# Saved entries:
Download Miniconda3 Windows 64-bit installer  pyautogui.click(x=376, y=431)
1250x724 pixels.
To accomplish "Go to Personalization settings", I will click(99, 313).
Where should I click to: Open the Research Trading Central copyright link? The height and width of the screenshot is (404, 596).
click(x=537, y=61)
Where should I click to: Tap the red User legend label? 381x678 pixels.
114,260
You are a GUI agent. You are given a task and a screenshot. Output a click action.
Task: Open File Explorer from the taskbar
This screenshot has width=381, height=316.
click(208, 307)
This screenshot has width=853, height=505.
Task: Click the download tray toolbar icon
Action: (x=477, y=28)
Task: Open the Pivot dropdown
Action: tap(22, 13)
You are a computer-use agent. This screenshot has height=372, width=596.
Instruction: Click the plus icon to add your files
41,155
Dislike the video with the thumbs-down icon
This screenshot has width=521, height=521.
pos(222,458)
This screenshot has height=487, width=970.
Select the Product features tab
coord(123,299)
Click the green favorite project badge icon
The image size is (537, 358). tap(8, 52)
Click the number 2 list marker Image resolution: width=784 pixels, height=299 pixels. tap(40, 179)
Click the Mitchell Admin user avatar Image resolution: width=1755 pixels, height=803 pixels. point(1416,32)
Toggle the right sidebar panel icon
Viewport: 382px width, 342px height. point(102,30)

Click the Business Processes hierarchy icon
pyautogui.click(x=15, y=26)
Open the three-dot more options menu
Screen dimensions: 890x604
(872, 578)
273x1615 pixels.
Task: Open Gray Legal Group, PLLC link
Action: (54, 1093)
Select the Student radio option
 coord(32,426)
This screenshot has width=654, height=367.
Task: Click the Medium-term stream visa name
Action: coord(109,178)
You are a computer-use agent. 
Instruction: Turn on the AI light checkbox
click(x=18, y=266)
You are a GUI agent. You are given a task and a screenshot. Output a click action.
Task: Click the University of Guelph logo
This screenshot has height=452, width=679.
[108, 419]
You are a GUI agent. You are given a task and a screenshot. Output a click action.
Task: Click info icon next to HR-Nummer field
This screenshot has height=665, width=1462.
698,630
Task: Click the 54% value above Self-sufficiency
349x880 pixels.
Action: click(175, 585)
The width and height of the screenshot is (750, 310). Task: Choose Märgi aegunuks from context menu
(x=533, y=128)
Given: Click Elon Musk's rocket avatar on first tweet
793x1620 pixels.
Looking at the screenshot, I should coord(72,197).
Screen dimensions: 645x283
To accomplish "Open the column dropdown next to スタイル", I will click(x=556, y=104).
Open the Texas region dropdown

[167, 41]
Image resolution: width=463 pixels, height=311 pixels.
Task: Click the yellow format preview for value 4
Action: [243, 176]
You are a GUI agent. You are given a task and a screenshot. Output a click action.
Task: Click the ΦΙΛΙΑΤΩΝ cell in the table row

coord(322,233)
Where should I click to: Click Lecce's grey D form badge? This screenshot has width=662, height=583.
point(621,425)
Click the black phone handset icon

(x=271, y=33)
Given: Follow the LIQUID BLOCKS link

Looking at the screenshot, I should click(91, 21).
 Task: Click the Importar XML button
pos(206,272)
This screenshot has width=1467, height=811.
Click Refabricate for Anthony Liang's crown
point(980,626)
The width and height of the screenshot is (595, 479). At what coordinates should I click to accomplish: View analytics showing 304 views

# Task prompt:
Where does the word "will" appear in the records above? Return every line that holds it.

# Exercise output:
To accomplish "Go to Personalization settings", I will click(99, 313).
To accomplish "Open the column dropdown next to スタイル", I will click(x=556, y=104).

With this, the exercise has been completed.